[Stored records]
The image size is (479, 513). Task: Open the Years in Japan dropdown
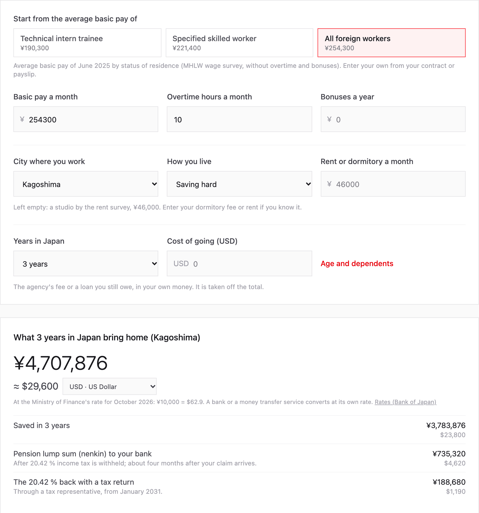pyautogui.click(x=86, y=263)
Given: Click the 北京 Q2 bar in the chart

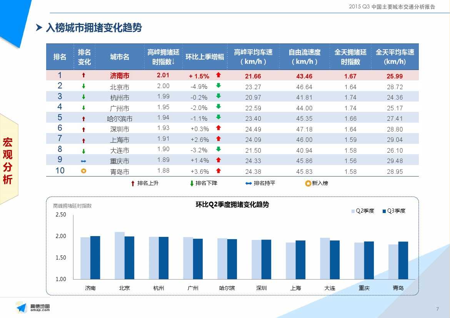Looking at the screenshot, I should point(119,255).
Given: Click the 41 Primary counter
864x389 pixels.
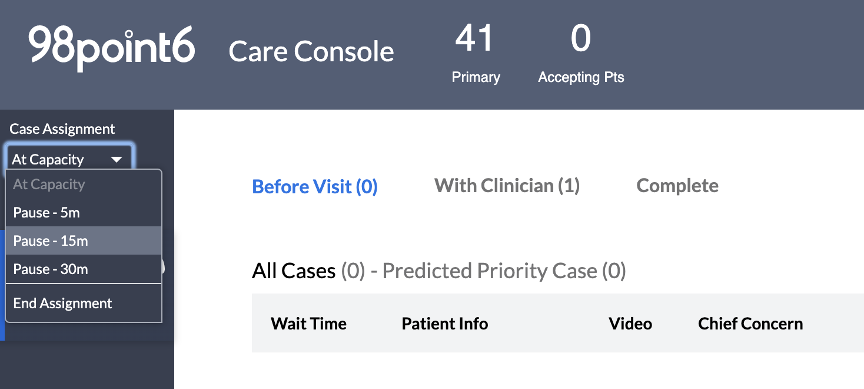Looking at the screenshot, I should [x=476, y=54].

## Task item
Restate all entries above exactly, but not the images.

## Written response
The image size is (479, 513). Task: Open the Years in Japan dropdown
pyautogui.click(x=86, y=263)
Given: Click the 北京 Q2 bar in the chart

Looking at the screenshot, I should point(119,255).
Given: Click the 41 Primary counter
864x389 pixels.
Looking at the screenshot, I should [x=476, y=54].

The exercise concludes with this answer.